By the mid 90s, the Aerostar had gotten so much of a second wind that when Ford announced plans to kill it after the 1994 model (to be replaced by the 1995 Windstar), dealers and the public raised such a ruckus that the car’s execution was stayed until the end of the 1997 model year, which was the longest it could be legally sold without an interior re-design for a passenger side air bag.

But beauty fades, and it faded in the Aerostar’s case faster than most.  Where are they now?  While old Astros and Safaris are still found in daily service everywhere, Aerostars have become mighty scarce.  The Cologne engine’s appetite for head gaskets certainly did not help.  If you must pick a vehicle that is hard on head gaskets, never, ever pick a minivan with a longitudinal engine.  Even more so, this little van turned into one of the biggest rustbuckets since the ’71 LTD.  Maybe Ford used more early ’70s Carousel body engineering than was apparent on the surface.  Whatever the cause, Aerostars have gone virtually extinct in salt country.

But not completely extinct.   I had to search for a while to find one, but I found the blue extended length version first.  Although a bit rusty, this 1992-95(?) model is not bad as midwestern Aerostars go.  But the real find was the green shortie, which I saw parked in a Sam’s Club parking lot.  I dropped my wife at the door of the store, then drove out to the parked Aerostar just as the owner was getting in.  The owner chose to remain anonymous, and it is a good thing, because he is the Aerostar Whisperer.  If his identity were made public, his street would become like a scene from Close Encounters of the Third Kind, with Aerostar owners converging from everywhere, begging him to touch and heal their rusting, leaking vans.  He bought his green 1995 model new at Larry Bird Ford (yes, that Larry Bird) in Martinsville, Indiana, and it currently has 198 thousand miles on the Vulcan V6, which he attributes to regular 3 thousand mile oil changes.  He bought this one to replace an ’86 Aerostar that had reached 392 thousand miles.  The current car was rustproofed by Ziebart, and was he was religious about subsequent inspections and refresher treatments.  If there is a nicer Aerostar anywhere outside of Texas or California, it belongs in a Ripley’s Museum.

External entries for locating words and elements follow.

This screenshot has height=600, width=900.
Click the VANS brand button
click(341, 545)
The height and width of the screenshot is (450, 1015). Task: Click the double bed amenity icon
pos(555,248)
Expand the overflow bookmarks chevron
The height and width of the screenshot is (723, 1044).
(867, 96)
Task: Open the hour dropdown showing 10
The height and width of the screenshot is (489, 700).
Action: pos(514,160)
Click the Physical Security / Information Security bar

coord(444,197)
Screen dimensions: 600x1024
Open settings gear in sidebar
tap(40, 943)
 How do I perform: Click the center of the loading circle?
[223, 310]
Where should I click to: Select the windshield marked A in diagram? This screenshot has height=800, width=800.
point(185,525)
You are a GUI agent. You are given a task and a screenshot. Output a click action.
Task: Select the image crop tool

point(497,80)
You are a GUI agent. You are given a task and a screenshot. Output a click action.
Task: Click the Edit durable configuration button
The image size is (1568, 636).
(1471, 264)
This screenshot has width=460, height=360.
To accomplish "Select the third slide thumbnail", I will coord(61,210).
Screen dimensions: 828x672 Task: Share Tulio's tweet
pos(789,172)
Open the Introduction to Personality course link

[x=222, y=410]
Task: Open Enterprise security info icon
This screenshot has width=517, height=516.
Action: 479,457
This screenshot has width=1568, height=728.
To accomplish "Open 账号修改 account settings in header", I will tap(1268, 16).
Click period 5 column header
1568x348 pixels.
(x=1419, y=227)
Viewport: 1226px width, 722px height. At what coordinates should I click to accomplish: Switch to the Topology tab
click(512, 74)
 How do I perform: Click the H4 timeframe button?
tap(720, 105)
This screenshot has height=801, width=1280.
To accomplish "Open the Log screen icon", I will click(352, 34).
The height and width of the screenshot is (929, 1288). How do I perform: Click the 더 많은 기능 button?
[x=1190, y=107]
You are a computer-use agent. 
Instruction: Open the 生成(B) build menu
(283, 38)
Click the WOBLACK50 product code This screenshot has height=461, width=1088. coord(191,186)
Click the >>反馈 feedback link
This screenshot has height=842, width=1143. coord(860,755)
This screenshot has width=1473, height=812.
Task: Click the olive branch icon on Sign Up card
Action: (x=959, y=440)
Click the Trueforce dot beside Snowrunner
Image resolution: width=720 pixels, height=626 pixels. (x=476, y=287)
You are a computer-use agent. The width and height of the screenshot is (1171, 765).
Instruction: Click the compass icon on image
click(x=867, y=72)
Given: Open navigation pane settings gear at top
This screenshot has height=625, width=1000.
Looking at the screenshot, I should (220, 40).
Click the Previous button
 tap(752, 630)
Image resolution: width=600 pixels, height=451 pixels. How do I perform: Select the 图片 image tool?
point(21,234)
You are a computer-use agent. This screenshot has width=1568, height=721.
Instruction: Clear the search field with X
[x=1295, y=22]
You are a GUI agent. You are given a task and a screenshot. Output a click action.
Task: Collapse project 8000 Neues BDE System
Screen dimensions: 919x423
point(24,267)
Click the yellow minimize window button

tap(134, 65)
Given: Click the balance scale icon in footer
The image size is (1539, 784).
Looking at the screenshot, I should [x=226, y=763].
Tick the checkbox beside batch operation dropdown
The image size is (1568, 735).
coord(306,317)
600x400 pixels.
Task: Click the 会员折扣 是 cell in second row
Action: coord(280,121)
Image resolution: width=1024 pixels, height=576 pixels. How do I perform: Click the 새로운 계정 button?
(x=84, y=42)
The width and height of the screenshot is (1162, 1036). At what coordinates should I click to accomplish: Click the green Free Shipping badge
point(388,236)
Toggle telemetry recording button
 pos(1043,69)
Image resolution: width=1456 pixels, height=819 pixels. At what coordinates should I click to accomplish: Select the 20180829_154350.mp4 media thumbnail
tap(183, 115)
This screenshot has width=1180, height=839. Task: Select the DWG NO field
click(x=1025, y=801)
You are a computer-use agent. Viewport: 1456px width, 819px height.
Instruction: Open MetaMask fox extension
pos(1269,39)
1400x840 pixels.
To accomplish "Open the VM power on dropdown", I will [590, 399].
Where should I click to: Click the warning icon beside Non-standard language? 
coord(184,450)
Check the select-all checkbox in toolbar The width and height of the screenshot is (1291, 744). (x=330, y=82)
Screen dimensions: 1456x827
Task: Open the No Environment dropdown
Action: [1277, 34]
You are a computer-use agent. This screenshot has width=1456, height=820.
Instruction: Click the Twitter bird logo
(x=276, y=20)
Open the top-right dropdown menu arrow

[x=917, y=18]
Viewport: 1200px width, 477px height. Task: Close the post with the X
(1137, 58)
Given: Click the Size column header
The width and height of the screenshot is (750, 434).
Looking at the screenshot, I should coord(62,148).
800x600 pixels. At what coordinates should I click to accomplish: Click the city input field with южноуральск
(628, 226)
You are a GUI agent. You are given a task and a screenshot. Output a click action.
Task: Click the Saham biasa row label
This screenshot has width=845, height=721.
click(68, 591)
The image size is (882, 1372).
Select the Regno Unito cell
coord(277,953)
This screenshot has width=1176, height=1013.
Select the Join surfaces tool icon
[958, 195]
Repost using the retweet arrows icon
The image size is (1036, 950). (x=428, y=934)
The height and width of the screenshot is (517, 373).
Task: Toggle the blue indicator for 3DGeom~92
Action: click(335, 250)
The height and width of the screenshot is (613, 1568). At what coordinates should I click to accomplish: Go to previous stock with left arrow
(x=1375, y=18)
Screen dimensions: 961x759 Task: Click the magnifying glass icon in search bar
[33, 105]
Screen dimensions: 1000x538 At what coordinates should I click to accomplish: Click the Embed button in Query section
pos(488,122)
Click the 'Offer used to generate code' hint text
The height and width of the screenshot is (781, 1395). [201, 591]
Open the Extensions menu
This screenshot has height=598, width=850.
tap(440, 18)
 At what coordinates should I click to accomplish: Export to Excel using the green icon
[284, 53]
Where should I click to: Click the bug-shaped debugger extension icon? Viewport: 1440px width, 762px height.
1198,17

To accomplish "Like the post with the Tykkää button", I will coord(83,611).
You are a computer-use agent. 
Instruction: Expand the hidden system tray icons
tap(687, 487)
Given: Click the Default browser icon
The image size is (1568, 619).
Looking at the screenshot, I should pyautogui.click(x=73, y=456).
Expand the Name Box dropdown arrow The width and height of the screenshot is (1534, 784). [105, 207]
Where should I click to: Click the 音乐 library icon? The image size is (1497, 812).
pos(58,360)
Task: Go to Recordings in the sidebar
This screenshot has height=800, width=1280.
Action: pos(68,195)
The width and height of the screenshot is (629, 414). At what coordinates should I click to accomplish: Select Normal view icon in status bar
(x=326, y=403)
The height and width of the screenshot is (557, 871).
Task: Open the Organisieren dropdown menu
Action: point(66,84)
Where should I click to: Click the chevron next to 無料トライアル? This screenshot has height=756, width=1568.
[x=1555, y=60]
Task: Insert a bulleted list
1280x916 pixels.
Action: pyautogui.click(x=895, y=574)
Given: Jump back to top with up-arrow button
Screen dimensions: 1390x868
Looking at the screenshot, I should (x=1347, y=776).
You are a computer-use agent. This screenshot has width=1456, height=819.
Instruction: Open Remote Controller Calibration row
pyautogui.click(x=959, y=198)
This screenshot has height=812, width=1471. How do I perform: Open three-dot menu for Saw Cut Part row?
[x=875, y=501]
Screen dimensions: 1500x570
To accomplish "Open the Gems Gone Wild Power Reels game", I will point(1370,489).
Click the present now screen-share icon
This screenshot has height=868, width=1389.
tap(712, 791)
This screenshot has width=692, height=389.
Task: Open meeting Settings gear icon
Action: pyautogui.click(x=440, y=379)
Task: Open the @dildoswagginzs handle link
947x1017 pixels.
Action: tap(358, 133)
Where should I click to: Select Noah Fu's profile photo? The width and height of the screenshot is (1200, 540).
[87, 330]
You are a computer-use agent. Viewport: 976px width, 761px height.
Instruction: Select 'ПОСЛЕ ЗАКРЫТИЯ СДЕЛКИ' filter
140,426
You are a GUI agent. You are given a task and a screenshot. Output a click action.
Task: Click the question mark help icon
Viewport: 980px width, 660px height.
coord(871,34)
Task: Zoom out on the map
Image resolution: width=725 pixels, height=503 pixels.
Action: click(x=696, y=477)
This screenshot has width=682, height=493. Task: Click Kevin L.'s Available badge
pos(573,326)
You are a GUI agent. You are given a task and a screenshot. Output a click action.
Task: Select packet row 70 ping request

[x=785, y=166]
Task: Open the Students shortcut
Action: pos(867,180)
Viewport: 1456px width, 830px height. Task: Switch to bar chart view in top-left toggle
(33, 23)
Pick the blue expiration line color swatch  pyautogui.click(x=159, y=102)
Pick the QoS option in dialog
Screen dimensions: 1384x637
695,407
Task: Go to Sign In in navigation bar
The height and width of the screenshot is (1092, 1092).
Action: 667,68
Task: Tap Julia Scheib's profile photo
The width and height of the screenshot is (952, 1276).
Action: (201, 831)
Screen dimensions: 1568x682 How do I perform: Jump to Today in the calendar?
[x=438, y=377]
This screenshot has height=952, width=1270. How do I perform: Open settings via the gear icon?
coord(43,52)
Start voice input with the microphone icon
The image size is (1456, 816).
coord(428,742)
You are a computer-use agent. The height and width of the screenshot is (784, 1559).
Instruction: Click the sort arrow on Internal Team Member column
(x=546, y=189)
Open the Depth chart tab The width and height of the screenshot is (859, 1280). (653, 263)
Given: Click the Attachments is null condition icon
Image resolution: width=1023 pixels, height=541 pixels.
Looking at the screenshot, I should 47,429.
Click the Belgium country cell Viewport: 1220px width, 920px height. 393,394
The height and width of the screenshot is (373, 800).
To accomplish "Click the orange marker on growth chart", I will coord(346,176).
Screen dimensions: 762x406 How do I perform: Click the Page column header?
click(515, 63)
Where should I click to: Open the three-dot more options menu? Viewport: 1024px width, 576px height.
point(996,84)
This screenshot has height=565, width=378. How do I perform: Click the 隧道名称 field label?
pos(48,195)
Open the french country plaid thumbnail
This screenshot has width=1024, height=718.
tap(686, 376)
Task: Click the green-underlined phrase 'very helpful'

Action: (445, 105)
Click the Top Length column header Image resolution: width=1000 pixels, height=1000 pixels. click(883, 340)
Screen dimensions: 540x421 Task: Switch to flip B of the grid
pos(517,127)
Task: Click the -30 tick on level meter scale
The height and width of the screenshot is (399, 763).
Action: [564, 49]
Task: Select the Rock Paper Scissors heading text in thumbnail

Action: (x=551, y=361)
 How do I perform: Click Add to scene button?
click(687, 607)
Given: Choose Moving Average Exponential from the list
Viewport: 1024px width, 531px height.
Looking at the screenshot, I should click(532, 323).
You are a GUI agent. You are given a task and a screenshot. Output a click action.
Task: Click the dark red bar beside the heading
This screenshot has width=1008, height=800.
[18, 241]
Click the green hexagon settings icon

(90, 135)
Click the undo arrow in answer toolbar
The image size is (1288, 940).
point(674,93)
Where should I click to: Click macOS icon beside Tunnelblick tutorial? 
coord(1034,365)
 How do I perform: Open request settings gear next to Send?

So what is this vehicle’s legacy?  As with the Astro, the Aerostar gets a pass for failing to follow the Chrysler front drive car-based platform that proved to be the runaway winner.  That the public would flock to car-like minis was not so apparent in the mid 1980s, and Ford’s choice of platform was a reasonable choice at the time.  Unfortunately, Ford did what Ford has done so many other times: Make a really appealing vehicle that looks good on paper, looks even better in the showroom, but looks like a complete loser as a 10 year old used car.  I will confess that I came very close to trading my ’94 Club Wagon on a slightly newer Aerostar with the 4.0.  But I decided to keep my existing ride, and thus kept my garage free of ticking time bombs.

With the Aerostar, Ford tried to split the difference between the Astro and the Chrysler minivan.  It almost succeeded, and even became (for a while) the preferred rear drive minivan on the strength of its luxury and its apparent quality.  But some of us age better than others.  For every Jennifer Aniston, there is a Lindsay Lohan.  Cars are no different, and the Aerostar aged badly.  If you choose very carefully (a dry western car with the Vulcan V6), this is still not a bad minivan.  Unfortunately, the odds are stacked against the Aerostar buyer today.  It is a sad thing when a vehicle makes the transition from transportation to punch line.  The Aerostar, unfortunately, has largely completed the leap.